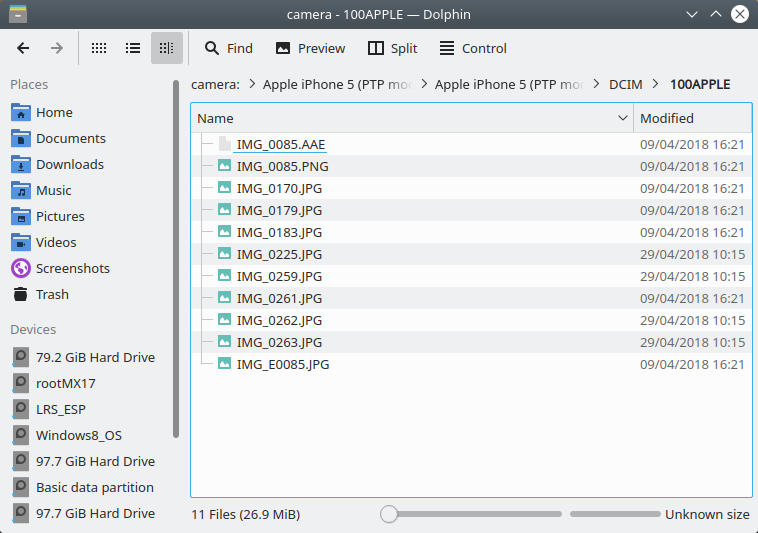Split the view into two panes
Viewport: 758px width, 533px height.
pyautogui.click(x=392, y=48)
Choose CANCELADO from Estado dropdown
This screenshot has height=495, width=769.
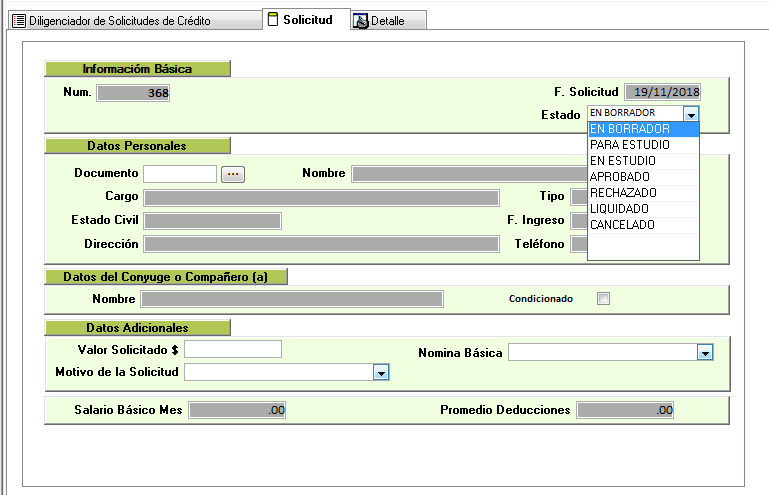pyautogui.click(x=622, y=225)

────

§ Required work
Copy the final portion of the records: every line from the one containing "Choose CANCELADO from Estado dropdown" through the last, word for word, without pictures.

§ Exercise result
Choose CANCELADO from Estado dropdown
This screenshot has height=495, width=769.
pyautogui.click(x=622, y=225)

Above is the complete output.